We recognize that appellate briefs are essential to focus the court's attention on the issues to be resolved. Similarly, the assistance of the court's legal staff has become an invaluable and essential tool in helping judges perform their tasks. Neither, however, suffices for the independent evaluation and judgment of the judge. Briefs, summaries and memoranda are a help, not a substitute. It is the judge who is qualified by experience and appointment who has the ultimate responsibility of the decision, and it cannot be delegated to law clerks, lawyers or even other members of the panel.

Recognizing that the district court did not have the benefit of these views, we remand so that the court can reconsider its decision in light of this opinion.

It is so ordered.

EHRLICH, C.J., and KOGAN, J., concur.

GRIMES, J., concurs specially with an opinion, in which OVERTON and McDONALD, JJ., concur.

McDONALD and SHAW, JJ., concur in result only.

GRIMES, Justice, specially concurring.

While the standard of review for harmless error is properly established by this Court, the manner by which each judge makes the determination of this issue must necessarily be decided by that judge. Each judge in the State of Florida takes an oath "to well and faithfully perform the duties" of his or her office. Art. II, § 5, Fla. Const. In order to fulfill that oath, a finding of harmless error cannot be made unless the judge is satisfied beyond a reasonable doubt that the error complained of did not contribute to the verdict or judgment. In some cases, it may be necessary for the judge to read the entire record, while in others it will suffice to read only a portion of the record. There are also cases in which the harmlessness of the error will be so apparent that any needed reference to the record may be delegated to the judge's legal staff. The point is that this is a *133 decision which in each case must be left to the conscience of each individual judge.

By having cited DiGuilio, it is clear that the court below understood the principles applicable to a determination of harmless error. In referring to the steps taken in reaching the conclusion that harmless error existed, the court stated that it was "confident that this review has been both competent and accurate." Except for the fact that the court certified the question, I would be content to accept this statement without remanding for further consideration.

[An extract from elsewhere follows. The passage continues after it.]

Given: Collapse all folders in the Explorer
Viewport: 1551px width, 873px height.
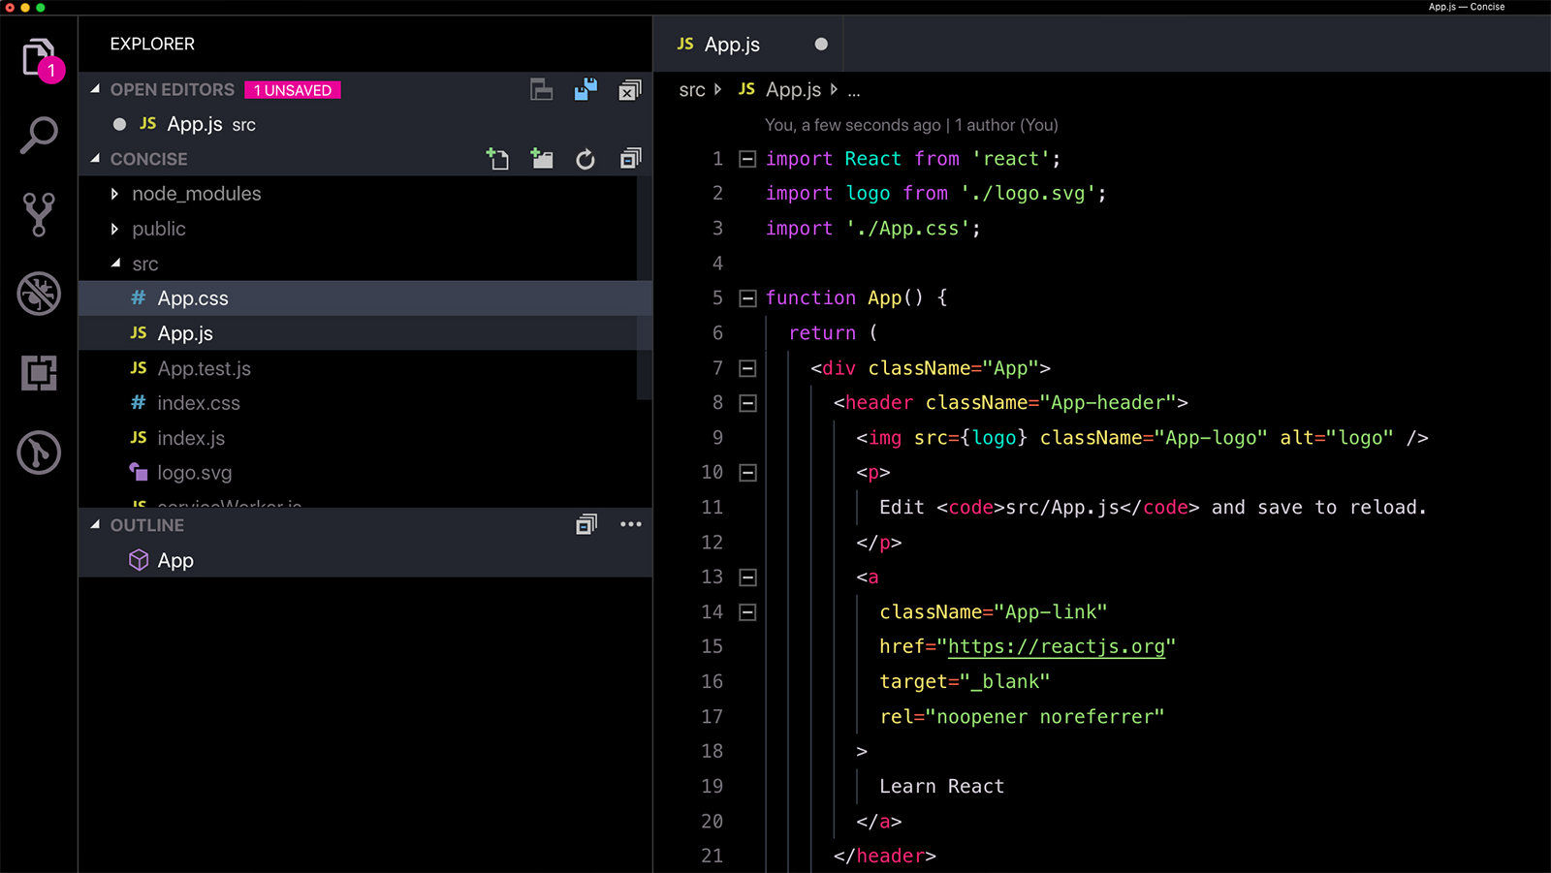Looking at the screenshot, I should pyautogui.click(x=630, y=158).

OVERTON and McDONALD, JJ., concur.


[*] We note Justice Stevens' complaint in his specially concurring opinion in United States v. Hasting, 461 U.S. 499, 517, 103 S. Ct. 1974, 1984-1985, 76 L. Ed. 2d 96 (1983) that the task belonged to the court of appeals:

As a practical matter, it is impossible for any Member of this Court to make the kind of conscientious and detailed examination of the record that should precede a determination that there can be no reasonable doubt that the jury's deliberations as to each defendant were not affected by the alleged error. And it is an insult to the Court of Appeals to imply, as the Court does today, that it cannot be trusted with a task that would normally be conducted on remand.